While both reports would replace failing and destructive systems of fisheries and agriculture, there remain formidable obstacles to the reforms advocated.

Human urban populations and domesticated animals are overwhelmingly overbalancing planetary life. The first animals we domesticated were ourselves, when we adopted agriculture to feed settled groups. Today, the world’s biomass is almost entirely composed of domestic animals (feedstock and pets) and humans. There is more than twice as great a mass of domestic animals as the mass of humanity and because of this displacement only about three per cent of animal life on earth is wild, with species rapidly disappearing. This kind of global imbalance cannot be managed unless we make dramatic changes in the way we live and eat.

The recent phenomena of corporate trade globalization and the concentration of monetary wealth prevent economic balance. Economics 101 teaches the theory of comparative advantage, in which it is assumed that if regions produce as much as they can of goods in which they have a natural advantage, they will be able to trade advantageously to acquire the rest of what they need, resulting in economic balance.

How does this fit with today’s aspirations to acquire all kinds of foods at any time in any place? In terms of food systems, can every region expect the rest of the world to keep providing foods in the quantities and variety of today’s supermarkets?

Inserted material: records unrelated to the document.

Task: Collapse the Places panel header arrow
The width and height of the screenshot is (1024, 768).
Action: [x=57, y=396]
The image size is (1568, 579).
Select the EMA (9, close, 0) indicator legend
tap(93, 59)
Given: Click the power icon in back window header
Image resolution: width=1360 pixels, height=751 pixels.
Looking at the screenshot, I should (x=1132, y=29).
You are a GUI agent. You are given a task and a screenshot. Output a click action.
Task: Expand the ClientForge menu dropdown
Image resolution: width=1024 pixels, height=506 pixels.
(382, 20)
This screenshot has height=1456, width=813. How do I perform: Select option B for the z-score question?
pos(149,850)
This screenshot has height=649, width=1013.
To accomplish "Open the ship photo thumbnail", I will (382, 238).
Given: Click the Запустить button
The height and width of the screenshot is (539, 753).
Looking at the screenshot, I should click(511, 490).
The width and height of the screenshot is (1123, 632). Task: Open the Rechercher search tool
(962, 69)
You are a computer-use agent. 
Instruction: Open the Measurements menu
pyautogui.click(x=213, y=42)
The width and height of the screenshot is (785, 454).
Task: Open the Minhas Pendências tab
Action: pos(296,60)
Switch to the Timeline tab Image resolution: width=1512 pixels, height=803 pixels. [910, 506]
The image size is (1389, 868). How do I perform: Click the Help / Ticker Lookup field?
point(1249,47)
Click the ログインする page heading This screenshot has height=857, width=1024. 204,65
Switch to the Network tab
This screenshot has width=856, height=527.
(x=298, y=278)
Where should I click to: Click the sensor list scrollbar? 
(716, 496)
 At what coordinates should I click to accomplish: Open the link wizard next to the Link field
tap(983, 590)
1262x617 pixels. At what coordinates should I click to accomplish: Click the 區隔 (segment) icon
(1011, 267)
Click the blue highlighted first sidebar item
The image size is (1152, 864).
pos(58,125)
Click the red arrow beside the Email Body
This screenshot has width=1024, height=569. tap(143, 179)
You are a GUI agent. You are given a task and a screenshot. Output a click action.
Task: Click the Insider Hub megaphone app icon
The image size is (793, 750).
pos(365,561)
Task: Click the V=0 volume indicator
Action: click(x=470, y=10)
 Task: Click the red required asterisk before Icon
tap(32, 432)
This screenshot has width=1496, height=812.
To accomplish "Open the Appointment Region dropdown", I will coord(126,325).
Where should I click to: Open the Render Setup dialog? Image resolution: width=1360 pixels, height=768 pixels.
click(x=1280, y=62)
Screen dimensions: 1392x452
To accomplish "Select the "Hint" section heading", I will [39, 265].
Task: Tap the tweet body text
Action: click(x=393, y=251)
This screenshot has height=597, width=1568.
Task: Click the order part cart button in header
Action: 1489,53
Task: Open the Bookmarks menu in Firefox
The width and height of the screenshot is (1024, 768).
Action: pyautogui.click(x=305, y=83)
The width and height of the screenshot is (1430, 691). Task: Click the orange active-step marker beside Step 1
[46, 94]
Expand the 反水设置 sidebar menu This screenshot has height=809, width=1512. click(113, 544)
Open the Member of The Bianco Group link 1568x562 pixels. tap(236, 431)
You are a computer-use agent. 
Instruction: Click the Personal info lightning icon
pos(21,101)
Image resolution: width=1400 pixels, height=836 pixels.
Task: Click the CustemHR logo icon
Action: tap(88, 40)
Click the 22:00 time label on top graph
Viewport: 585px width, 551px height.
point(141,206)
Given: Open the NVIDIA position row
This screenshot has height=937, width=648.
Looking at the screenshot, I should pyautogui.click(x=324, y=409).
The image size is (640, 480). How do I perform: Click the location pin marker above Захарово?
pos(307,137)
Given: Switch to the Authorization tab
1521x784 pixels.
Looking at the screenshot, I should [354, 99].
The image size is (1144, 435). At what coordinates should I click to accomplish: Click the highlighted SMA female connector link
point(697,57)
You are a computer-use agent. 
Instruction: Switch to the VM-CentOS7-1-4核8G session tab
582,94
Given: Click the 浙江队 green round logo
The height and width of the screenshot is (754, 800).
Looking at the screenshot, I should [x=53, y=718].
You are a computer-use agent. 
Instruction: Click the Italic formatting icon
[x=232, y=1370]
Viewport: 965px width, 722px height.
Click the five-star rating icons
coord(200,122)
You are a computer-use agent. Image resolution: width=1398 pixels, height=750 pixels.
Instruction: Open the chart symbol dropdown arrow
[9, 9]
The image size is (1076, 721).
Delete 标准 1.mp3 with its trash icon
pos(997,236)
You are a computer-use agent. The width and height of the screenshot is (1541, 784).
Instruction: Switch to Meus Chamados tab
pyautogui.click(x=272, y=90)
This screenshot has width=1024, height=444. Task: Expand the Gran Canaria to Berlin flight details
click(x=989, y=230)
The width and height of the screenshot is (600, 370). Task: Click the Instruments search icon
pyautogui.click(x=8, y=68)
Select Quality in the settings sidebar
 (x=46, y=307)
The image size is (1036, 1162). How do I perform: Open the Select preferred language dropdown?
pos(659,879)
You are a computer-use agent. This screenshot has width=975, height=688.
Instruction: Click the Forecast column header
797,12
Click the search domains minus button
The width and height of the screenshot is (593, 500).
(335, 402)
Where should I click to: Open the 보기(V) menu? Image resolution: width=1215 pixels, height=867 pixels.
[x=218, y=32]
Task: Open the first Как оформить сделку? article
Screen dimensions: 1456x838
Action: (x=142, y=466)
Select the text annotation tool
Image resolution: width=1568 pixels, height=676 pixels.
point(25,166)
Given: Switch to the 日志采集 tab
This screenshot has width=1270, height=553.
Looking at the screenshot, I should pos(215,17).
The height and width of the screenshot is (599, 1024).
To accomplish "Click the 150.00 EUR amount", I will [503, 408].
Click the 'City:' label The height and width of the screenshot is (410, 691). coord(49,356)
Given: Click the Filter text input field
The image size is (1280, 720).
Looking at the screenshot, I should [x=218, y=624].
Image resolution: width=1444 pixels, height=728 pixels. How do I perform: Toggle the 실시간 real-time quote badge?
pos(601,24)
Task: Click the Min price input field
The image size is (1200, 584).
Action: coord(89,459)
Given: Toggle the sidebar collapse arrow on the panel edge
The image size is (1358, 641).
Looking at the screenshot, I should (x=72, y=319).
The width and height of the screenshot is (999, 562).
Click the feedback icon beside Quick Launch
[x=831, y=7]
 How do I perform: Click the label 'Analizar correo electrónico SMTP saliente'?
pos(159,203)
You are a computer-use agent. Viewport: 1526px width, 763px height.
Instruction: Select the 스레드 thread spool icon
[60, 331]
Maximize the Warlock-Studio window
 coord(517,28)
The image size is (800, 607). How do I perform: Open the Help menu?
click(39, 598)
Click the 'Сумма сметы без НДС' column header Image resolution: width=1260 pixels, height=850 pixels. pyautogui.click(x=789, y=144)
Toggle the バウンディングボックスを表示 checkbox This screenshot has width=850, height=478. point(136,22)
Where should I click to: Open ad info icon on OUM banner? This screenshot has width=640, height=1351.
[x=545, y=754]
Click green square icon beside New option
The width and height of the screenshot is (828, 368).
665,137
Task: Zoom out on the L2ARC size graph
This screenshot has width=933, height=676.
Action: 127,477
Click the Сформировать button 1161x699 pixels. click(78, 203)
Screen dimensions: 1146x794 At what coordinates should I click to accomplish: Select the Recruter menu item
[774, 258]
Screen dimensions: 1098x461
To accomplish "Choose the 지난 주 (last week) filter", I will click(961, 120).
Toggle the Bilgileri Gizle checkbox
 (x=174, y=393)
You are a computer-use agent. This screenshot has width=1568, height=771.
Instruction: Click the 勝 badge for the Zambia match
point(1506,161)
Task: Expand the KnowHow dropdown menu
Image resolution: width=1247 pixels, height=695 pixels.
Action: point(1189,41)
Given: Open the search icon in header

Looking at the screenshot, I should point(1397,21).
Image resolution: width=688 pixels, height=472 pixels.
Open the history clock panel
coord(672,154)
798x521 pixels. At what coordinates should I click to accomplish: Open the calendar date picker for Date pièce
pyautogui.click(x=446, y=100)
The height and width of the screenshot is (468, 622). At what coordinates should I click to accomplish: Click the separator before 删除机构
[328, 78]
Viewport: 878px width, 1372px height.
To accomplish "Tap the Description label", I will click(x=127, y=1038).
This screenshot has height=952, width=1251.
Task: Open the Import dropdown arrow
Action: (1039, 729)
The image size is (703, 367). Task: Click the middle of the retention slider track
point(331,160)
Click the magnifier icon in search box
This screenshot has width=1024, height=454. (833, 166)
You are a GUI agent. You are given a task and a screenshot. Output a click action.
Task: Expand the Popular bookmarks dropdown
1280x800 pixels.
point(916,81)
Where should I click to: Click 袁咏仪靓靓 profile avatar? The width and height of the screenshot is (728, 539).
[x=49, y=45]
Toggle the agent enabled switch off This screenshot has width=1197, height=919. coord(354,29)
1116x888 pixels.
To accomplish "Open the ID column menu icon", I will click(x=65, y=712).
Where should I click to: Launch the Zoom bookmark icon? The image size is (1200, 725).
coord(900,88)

If salmon are being over-fished and whales are dying and we are supposed to restore the balance of stocks, and if de-forestation results in increased global warming, what does B.C. have to trade?

The only way out of all the unnecessary complexity is to look back at life before our dependence on foods we cannot produce locally and prepare ourselves for great transformations in the way we live, starting with the way we eat.

I was feeling quite despondent about my own bad habits and food cravings until I started looking at the approved foods for plant-based diets and realized how many of them I enjoy: squash, asparagus, cauliflower, kale, Swiss chard, pasta, oatmeal, lentils, beans, peas, green beans, dried beans, onions, tomatoes, leeks, mushrooms, artisan breads and all the foods I can buy at our farmers’ markets from people who live locally and grow organically.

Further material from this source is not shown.